=== Text section ===
::::
Assets and liabilities of i on the external markets are denoted as $a_i^E$ and ${\ell }_i^E$. Assets and liabilities of i on the interbank credit market are denoted as $a_i^B$ and ${\ell }_i^B$. Total liabilities are denoted as ${\ell }_i$. At time 1, each bank i allocates its external assets in a portfolio of securities on the external market, $E_{ik}$, denoting the fraction of i’s external assets invested at time 1 in the security k. The unitary value of the external security k is $x_k^E$. Without loss of generality, at time 1, $x_k^E\left(1\right)=1$ for all k, and $x_K^E\left(2\right)$ is a random variable drawn from a given distribution. At time 2, then, the external assets of bank i is a sum of random variables, $a_i^E\left(2\right)=a_i^E\left(1\right){\displaystyle {\sum }_k{E}_{ik}{x}_K^E\left(2\right)}$. For our purposes, it is sufficient to assume that we can express the external assets of bank i as follows: $a_i^E\left(2\right)=a_i^E\left(1\right)\left(1+\mu +\sigma \hspace{0.17em}{u}_i\right)$, where $u_i$ is a random variable drawn from a given distribution with mean zero and finite variance, the parameter ${\mu }_i$ is the expected return of the portfolio, and ${\sigma }_i$ is a scaling factor controlling the effective magnitude of the shocks. We also assume to know the joint probability distribution $p\left(u_1,\dots ,u_n\right)$.

At time 1, each bank i allocates its interbank assets among the other banks, $B_{ij}$, denoting the fraction of i’s interbank assets invested at time 1 in the liability of bank j. These investments are secured via collateralization, i.e., bank j posts as collateral for the loan an asset that bank i will collect in case bank j defaults. In spirit, this approach is similar to ref. 19, although, for the purpose of our study, we exclude rehypothecation, i.e., assets used as collateral are kept aside and cannot be reused. The value of the collateral is assumed to stay constant during the two periods, and it can be ignored in the default condition described in Default Condition.
::::
=== Dataset content ===
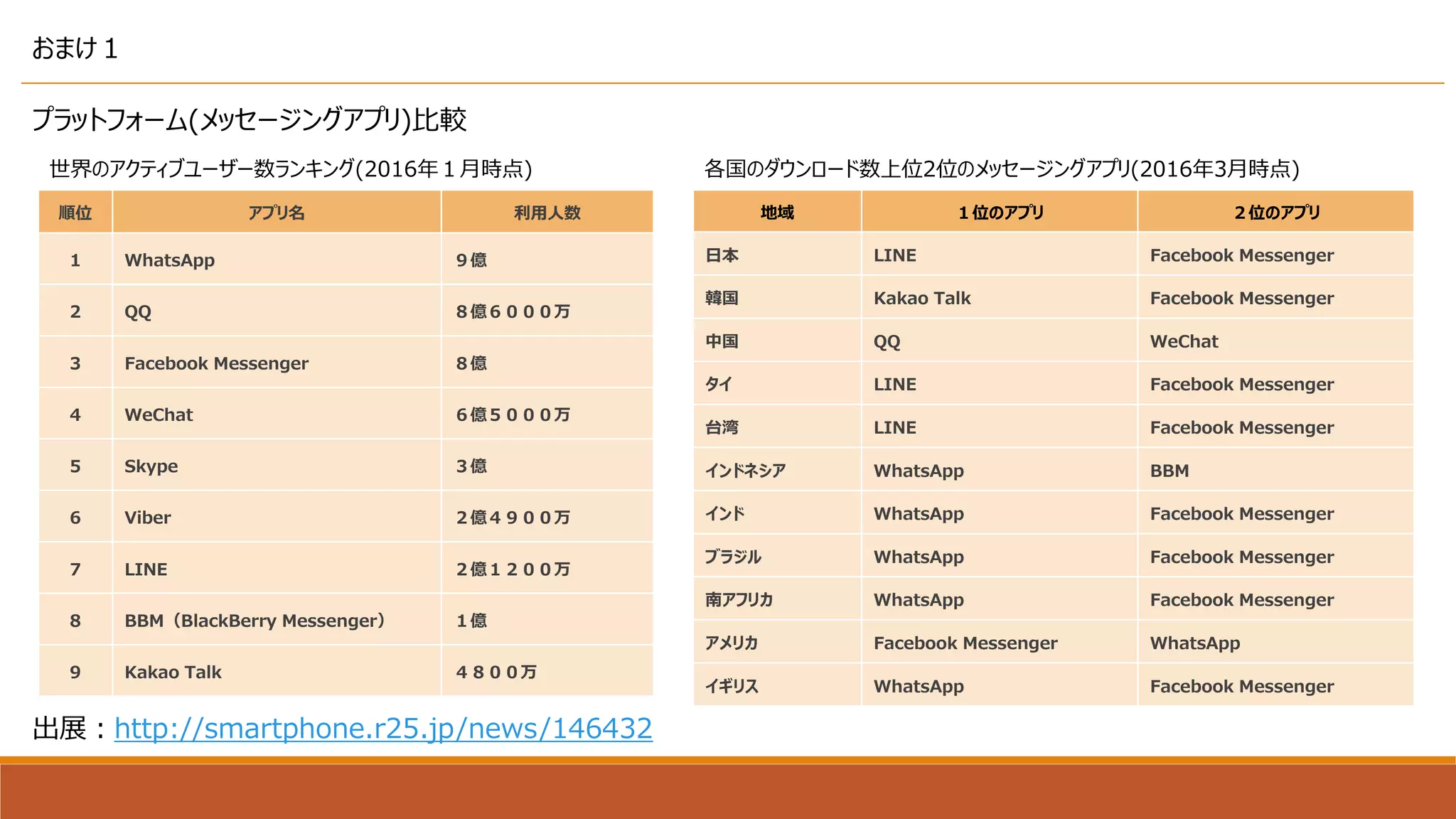Click the WeChat cell in 中国 row
Viewport: 1456px width, 819px height.
pos(1184,342)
::::
=== Given request ===
From the interbank market text, list every quantity that is introduced with the words "are denoted as".

=== Written response ===
- Assets of i on the external markets
- Liabilities of i on the external markets
- Assets of i on the interbank credit market
- Liabilities of i on the interbank credit market
- Total liabilities